A Canadian tourist plunged to his death from a zip line at Mae Kampong village in Mae-on district of this northern province on Saturday, according to a local media report.
Suthep Saenmongkol, the Mae-on district chief, said the accident occurred late on Saturday morning at the zip line operated by the Flight of the Gibbon Co.
He identified the Canadian man as Spencer Charles, 25, who travelled to Thailand in a group that included his girlfriend. They stayed together at a lodging on Chang Khlan road in Chiang Mai city.
Initial reports said that shortly after the Canadian, who weighed about 125 kilogrammes, was released from the start of the zip line, the cable disconnected and the man plunged about 100 metres to the creek below.
Mr Suthep said an investigation was underway to establish the actual cause of the accident. The zipline operator had accepted full responsibility for what happened, he added.
Later on Saturday, Chiang Mai deputy governor Komsan Suwan-ampa said the body of the Canadian tourist had been brought to Maharat Hospital, awaiting his father’s arrival to take the body back to Canada.
The case against the zipline operator is being handled by tourist police and the director of the tourism and sports office in Chiang Mai.
He said Pol Maj Sakarin Wiratkasem, a Mae-on police investigator, had informed the Canadian Consulate in Chiang Mai of the accident and asked it to contact the dead man’s relatives, who are expected to arrive on Sunday.

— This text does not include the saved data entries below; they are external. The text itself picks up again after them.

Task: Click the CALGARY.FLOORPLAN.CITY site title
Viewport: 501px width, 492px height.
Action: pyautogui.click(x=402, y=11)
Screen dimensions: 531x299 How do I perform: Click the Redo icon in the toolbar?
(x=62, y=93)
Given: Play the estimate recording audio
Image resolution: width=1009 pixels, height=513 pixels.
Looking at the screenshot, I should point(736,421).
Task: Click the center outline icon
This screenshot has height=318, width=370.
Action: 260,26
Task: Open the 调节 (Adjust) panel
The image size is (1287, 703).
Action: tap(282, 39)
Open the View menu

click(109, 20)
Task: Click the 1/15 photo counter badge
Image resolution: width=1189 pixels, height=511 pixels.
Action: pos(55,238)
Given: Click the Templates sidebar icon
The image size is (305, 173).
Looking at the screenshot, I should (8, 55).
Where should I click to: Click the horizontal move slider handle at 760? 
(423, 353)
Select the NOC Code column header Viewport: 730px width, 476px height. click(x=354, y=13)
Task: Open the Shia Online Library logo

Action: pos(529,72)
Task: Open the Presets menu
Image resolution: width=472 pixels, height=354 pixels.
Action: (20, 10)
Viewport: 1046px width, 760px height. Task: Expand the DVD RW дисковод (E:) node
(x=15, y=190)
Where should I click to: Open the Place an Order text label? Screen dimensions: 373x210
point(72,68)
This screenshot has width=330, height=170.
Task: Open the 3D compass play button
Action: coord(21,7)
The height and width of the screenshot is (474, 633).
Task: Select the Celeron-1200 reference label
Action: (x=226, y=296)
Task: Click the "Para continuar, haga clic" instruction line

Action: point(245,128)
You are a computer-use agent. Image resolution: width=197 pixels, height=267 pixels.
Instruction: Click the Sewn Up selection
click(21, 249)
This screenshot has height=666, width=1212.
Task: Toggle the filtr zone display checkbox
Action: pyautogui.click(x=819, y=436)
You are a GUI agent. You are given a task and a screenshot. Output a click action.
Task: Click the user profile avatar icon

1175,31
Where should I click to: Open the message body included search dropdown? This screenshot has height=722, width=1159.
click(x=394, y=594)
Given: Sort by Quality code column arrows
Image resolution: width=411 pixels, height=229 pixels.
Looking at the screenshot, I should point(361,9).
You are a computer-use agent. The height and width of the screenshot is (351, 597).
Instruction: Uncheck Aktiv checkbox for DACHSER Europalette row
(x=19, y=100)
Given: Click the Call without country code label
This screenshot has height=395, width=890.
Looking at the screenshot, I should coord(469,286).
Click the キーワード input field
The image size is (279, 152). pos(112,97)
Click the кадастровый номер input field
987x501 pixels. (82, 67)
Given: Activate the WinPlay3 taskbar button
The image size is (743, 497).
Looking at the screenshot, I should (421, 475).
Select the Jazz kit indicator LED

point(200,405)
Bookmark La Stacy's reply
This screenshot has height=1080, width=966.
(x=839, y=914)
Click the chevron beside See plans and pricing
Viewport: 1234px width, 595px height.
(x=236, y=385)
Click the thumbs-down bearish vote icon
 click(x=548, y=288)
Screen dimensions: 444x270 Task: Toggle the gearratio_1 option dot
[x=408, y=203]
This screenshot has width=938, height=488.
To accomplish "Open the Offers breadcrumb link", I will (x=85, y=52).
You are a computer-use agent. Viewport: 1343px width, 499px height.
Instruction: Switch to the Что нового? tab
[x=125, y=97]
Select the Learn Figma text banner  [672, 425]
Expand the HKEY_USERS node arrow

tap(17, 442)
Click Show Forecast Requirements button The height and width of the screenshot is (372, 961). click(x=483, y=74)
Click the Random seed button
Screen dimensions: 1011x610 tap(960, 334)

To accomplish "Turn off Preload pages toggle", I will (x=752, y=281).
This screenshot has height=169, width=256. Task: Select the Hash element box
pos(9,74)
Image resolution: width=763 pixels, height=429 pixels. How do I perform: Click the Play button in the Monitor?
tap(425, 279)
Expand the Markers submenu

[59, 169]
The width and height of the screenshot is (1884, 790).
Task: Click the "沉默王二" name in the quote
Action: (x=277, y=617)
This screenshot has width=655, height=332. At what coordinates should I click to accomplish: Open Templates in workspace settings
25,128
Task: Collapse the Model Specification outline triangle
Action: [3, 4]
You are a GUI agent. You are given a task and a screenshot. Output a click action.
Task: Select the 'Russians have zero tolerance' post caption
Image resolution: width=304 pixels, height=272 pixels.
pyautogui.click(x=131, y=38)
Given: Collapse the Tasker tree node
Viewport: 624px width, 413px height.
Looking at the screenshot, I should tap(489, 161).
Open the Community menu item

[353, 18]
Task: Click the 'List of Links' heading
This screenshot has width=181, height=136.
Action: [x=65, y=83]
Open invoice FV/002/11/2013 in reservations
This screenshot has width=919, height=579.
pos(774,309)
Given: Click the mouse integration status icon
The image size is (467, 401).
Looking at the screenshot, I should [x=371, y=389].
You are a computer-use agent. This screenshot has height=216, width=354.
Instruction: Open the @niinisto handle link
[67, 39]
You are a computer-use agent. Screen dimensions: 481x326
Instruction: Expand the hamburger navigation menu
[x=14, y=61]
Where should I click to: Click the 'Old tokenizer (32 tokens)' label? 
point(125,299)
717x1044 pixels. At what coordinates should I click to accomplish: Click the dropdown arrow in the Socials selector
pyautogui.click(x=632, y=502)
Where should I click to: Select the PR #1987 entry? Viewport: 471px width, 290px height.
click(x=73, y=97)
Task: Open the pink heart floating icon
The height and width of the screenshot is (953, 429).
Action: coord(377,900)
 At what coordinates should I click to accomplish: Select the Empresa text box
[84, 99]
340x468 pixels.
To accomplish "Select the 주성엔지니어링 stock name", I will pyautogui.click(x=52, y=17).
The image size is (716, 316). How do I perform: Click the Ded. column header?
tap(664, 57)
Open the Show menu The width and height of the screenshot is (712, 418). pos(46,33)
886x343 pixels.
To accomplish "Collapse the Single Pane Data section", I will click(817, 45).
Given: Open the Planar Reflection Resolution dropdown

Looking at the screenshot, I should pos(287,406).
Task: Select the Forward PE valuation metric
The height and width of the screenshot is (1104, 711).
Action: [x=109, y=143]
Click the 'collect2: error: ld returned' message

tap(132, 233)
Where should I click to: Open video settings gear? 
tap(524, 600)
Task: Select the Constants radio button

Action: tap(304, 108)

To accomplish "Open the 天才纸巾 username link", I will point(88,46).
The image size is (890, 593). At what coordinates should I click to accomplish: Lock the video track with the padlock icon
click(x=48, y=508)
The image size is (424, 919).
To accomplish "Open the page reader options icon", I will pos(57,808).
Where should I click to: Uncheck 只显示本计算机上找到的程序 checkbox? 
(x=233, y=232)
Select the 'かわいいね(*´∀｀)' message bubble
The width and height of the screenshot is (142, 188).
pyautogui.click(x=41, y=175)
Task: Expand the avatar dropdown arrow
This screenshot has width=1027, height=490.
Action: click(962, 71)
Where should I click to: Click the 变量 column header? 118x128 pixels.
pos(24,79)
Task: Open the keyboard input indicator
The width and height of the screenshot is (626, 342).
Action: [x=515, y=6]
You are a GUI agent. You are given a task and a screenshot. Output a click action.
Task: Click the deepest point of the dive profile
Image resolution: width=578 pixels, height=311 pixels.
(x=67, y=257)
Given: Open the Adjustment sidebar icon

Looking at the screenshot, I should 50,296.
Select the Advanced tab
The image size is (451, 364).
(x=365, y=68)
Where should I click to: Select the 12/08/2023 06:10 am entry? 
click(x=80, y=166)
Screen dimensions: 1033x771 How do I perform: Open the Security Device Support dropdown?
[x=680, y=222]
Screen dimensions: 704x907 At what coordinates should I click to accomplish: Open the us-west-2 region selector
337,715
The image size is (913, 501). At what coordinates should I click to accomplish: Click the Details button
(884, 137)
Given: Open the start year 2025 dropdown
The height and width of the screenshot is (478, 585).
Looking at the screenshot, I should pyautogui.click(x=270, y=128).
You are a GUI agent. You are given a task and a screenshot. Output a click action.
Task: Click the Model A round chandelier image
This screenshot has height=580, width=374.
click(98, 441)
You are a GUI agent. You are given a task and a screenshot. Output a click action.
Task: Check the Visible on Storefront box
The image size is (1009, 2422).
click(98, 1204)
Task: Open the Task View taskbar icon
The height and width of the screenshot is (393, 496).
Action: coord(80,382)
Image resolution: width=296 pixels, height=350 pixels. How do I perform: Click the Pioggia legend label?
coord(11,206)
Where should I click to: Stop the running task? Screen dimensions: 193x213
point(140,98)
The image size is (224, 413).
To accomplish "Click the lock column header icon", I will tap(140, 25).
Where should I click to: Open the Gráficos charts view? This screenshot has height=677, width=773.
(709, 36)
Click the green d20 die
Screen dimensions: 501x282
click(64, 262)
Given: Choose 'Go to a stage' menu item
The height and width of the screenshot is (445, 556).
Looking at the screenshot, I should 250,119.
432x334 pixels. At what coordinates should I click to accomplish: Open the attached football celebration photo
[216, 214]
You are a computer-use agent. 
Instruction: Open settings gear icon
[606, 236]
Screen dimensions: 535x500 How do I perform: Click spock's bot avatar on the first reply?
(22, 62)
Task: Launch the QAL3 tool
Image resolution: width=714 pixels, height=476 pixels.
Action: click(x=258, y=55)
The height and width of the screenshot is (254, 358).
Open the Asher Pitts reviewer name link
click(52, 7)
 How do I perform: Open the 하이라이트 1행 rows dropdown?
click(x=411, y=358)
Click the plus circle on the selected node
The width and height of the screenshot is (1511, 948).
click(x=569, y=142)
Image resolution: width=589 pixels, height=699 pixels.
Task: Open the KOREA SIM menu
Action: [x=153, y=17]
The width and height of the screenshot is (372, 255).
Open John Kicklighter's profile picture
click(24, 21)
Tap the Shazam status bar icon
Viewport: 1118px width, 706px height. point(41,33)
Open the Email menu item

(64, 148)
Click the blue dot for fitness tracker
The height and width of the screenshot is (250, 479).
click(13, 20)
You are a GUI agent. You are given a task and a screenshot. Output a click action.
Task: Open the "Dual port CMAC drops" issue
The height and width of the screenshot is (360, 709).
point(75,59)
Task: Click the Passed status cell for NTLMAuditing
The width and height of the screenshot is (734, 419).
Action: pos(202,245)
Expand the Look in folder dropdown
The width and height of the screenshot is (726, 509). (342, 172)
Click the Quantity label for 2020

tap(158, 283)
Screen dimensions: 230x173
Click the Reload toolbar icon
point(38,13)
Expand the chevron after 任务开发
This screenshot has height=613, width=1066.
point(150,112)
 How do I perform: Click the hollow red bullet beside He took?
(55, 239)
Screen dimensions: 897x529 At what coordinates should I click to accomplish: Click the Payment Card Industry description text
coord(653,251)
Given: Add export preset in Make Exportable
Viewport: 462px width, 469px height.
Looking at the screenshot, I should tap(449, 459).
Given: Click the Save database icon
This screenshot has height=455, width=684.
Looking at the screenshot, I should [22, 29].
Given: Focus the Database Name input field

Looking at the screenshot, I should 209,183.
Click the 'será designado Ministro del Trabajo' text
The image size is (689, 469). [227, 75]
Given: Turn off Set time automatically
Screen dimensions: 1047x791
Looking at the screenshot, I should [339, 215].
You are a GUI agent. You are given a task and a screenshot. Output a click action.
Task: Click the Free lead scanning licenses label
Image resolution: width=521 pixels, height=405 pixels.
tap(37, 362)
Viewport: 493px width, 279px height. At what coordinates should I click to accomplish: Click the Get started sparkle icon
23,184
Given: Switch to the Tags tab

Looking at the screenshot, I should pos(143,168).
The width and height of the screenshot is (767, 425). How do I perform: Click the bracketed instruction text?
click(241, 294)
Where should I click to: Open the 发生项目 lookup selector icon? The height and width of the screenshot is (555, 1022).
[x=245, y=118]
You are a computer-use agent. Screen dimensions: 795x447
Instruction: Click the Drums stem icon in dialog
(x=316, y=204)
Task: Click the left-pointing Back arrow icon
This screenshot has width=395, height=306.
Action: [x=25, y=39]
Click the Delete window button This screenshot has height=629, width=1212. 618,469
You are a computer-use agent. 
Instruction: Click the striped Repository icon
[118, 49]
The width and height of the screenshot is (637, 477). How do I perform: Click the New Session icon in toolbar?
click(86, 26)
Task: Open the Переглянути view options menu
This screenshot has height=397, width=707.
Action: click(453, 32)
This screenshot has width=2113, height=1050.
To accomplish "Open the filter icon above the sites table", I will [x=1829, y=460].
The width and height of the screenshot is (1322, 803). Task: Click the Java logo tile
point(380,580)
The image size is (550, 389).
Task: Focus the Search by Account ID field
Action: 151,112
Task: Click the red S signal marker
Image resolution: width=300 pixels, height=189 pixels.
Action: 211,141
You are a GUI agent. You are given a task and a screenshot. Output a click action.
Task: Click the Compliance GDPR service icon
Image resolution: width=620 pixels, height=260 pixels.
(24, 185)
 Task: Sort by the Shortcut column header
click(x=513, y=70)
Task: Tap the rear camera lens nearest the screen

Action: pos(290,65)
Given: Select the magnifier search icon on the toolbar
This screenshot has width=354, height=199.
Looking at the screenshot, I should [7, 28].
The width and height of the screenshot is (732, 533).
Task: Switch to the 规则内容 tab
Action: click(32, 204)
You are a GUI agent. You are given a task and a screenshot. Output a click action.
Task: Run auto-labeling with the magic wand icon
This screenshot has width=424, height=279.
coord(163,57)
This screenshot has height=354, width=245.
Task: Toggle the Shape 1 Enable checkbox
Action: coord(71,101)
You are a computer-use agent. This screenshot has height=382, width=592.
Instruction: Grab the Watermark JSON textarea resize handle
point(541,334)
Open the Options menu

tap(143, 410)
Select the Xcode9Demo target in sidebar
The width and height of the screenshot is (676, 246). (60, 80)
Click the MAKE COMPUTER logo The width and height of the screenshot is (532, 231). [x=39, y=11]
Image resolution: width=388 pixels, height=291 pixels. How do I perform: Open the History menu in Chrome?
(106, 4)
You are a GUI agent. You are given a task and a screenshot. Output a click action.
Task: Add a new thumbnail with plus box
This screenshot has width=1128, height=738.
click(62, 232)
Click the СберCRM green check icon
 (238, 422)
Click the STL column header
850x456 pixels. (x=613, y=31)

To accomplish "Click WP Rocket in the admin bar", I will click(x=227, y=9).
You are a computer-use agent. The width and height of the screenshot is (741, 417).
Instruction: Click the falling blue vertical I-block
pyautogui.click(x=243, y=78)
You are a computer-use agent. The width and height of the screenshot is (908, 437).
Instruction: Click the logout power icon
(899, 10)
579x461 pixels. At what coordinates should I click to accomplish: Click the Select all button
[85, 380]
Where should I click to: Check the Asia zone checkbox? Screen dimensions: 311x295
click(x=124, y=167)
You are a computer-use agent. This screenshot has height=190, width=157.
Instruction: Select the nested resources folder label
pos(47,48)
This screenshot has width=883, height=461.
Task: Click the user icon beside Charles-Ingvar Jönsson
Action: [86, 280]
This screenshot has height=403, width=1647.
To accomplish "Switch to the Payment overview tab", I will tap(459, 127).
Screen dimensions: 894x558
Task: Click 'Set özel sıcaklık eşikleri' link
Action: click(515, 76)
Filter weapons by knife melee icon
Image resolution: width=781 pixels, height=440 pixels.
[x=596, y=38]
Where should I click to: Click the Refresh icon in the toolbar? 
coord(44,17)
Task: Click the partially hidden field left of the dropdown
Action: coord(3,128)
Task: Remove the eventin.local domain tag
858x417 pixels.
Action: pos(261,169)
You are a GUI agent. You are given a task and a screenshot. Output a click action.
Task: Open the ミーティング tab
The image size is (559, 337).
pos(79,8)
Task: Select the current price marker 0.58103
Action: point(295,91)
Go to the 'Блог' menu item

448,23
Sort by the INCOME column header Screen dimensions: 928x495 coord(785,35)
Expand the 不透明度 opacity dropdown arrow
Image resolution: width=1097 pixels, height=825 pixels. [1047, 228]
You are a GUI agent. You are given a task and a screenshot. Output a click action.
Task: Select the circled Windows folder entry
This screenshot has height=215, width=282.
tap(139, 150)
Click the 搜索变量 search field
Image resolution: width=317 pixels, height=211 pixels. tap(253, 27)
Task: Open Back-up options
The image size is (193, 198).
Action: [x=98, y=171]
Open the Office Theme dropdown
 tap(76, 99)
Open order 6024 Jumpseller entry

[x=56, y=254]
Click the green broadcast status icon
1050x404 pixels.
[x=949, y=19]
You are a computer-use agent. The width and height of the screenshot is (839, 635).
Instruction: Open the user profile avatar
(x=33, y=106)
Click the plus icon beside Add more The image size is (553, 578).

Serious injuries have occurred previously at the zipline, operated by Flight of the Gibbon Co.
In September 2016, three Israeli tourists were injured in a fall. In December that year, the Huay Kaew tambon administration organisation (TAO) issued an order for the company to suspend its service indefinitely for safety checks and reported it to the Chiang Mai governor.
In 2017, the then Forest Department director-general inspected the zip line and found it had partly encroached on a state forest.
He ordered the company to dismantle some of the zipline installation and remove the part that encroached on the state forest, leaving only the remaining part in operation.